■ **Saved data entries**
..........

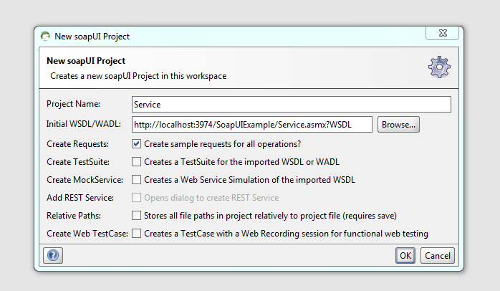Confirm the dialog with the OK button
This screenshot has width=500, height=291.
[x=405, y=255]
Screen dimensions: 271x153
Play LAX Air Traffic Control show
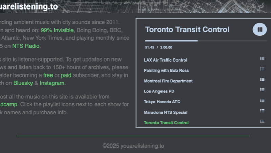pos(165,60)
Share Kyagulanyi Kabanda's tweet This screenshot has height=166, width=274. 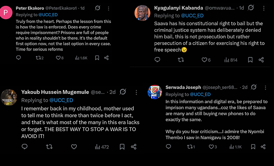click(262, 60)
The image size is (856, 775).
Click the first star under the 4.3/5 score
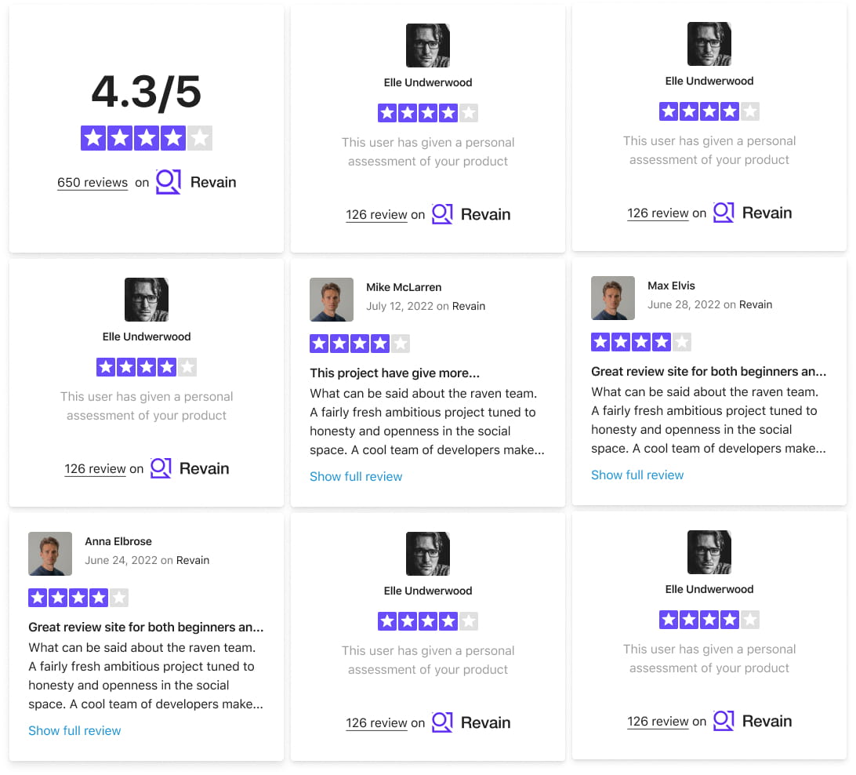pos(93,139)
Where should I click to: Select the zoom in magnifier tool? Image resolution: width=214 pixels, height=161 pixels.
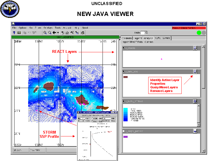point(45,33)
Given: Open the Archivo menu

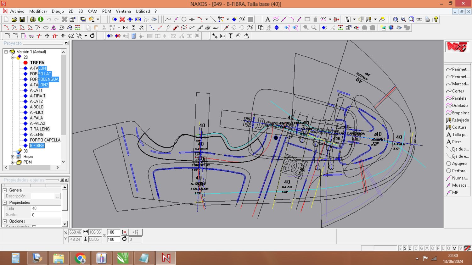Looking at the screenshot, I should click(17, 11).
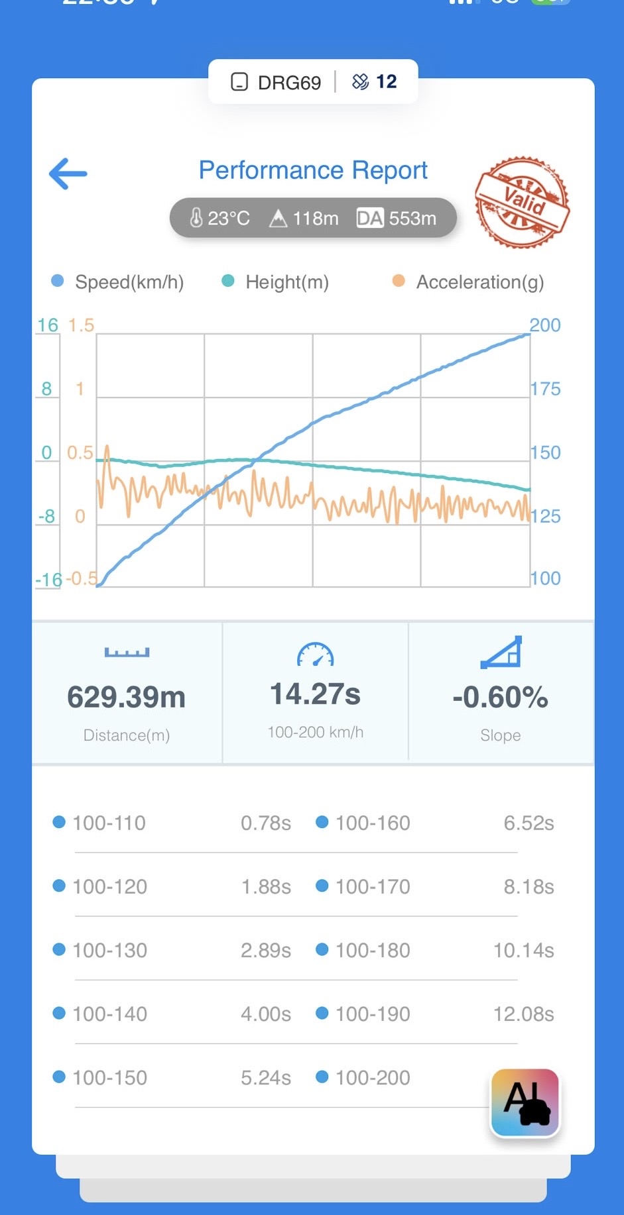Image resolution: width=624 pixels, height=1215 pixels.
Task: Tap the satellite count icon
Action: pos(360,81)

..........

■ **INSTRUCTIONS FOR THE TASK**
Only one thing is required: an exact printout of the lines from the line containing "Click the first star under the 4.3/5 score" through the last line of the records, pictures excluded.

■ **OUTPUT BELOW**
Click the first star under the 4.3/5 score
pos(93,139)
Where should I click to: Select the zoom in magnifier tool? Image resolution: width=214 pixels, height=161 pixels.
point(45,33)
Given: Open the Archivo menu

Looking at the screenshot, I should click(17, 11).
Image resolution: width=624 pixels, height=1215 pixels.
Task: Tap the satellite count icon
Action: pos(360,81)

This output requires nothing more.